I read the 1996-97 Bookstore Committee's report and I gaze in blank astonishment. The Committee recommends that the University act to ensure a level competitive playing field in the course book business-on Barnes & Noble's behalf.
Is there a company less in need of extra help in competition than Barnes & Noble? Can the Committee cite one instance of a Barnes & Noble store being driven out of business by competition from an independent bookstore? The stories I hear are about neighborhoods like Manhattan's Upper West Side, now saturated with Barnes & Noble stores and littered with the corpses of well-regarded independents. Barnes & Noble has a long, successful history of looking out for itself; they need no special help from us.

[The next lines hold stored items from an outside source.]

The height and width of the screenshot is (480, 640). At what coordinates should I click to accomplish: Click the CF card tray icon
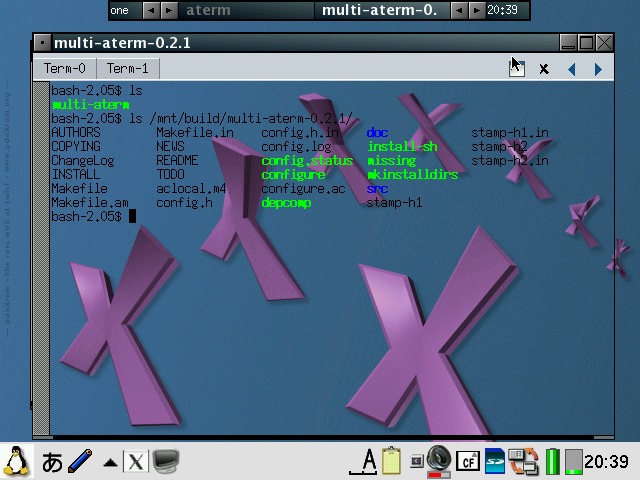click(467, 461)
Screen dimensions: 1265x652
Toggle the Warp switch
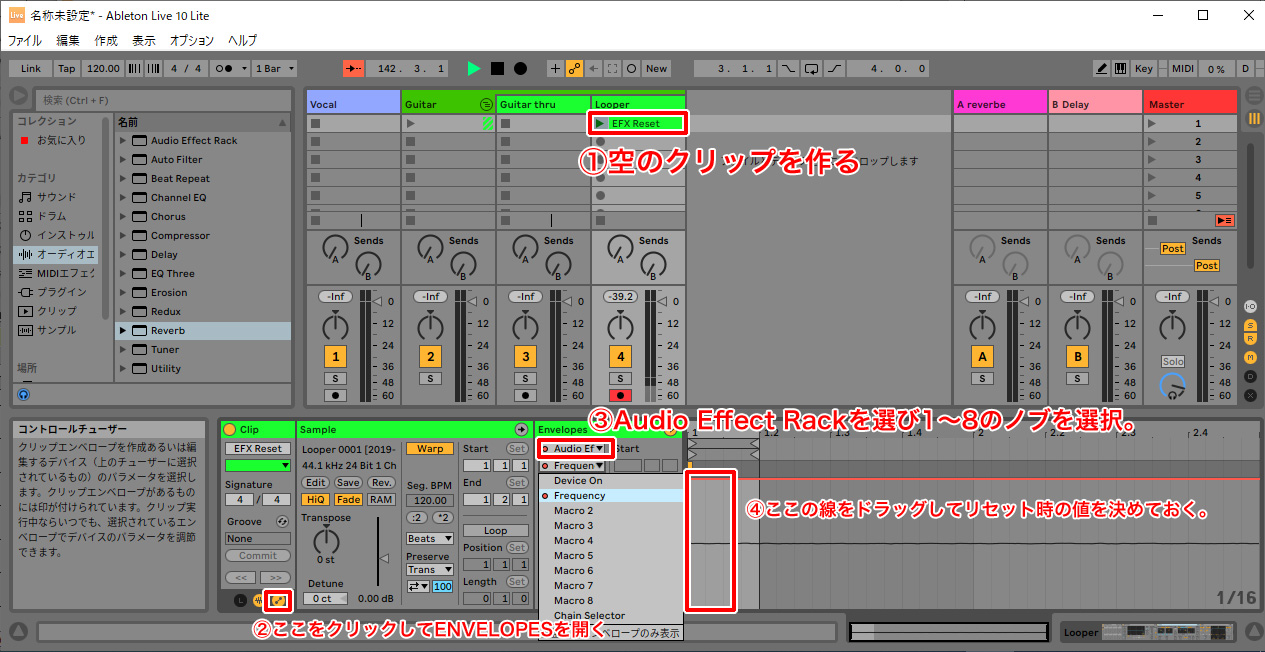[430, 449]
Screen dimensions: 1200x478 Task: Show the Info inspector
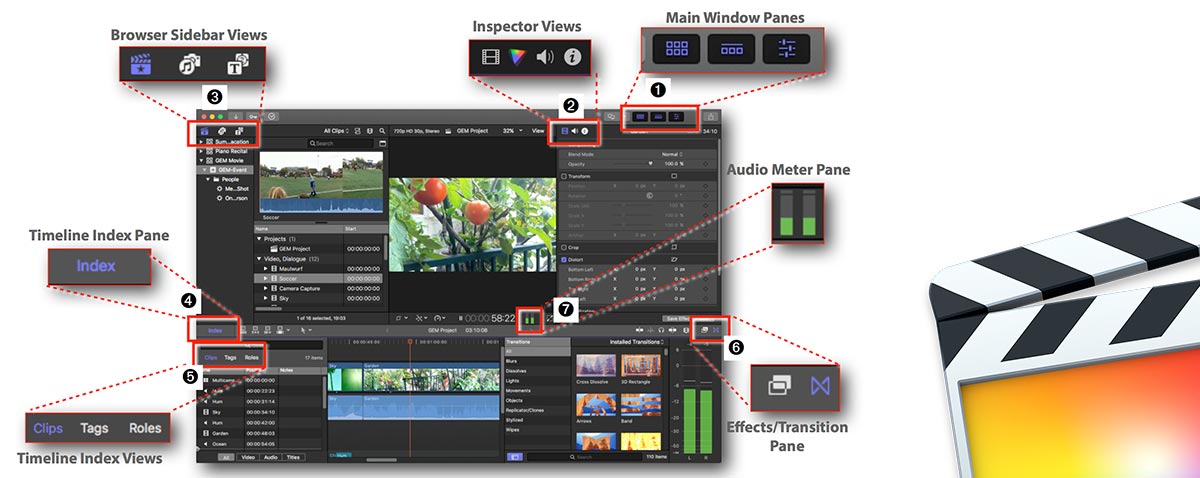[x=585, y=131]
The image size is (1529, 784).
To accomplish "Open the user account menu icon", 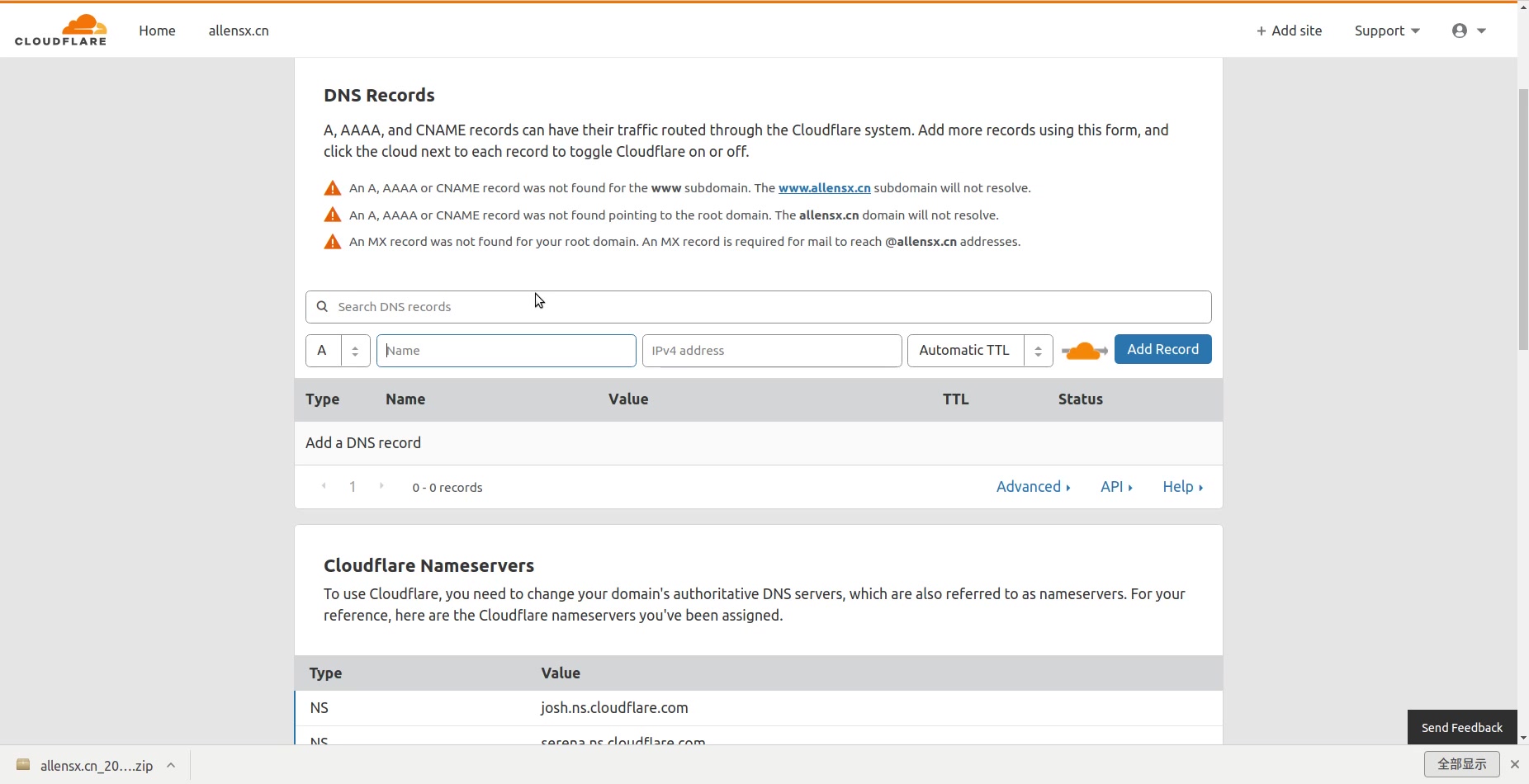I will click(x=1460, y=31).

This is particularly true in the course book business, which demands large movements of merchandise and people in a very short space of time. The more staff, storage space, and national and international warehousing and delivery capacity you can call on, the greater your advantage. I fail to see why Barnes & Noble is the competitor most in need of special help here; and I fail even more deeply to see how the Committee can believe that making course lists available to "everyone" can fail to benefit Barnes & Noble even more than their already gargantuan size does.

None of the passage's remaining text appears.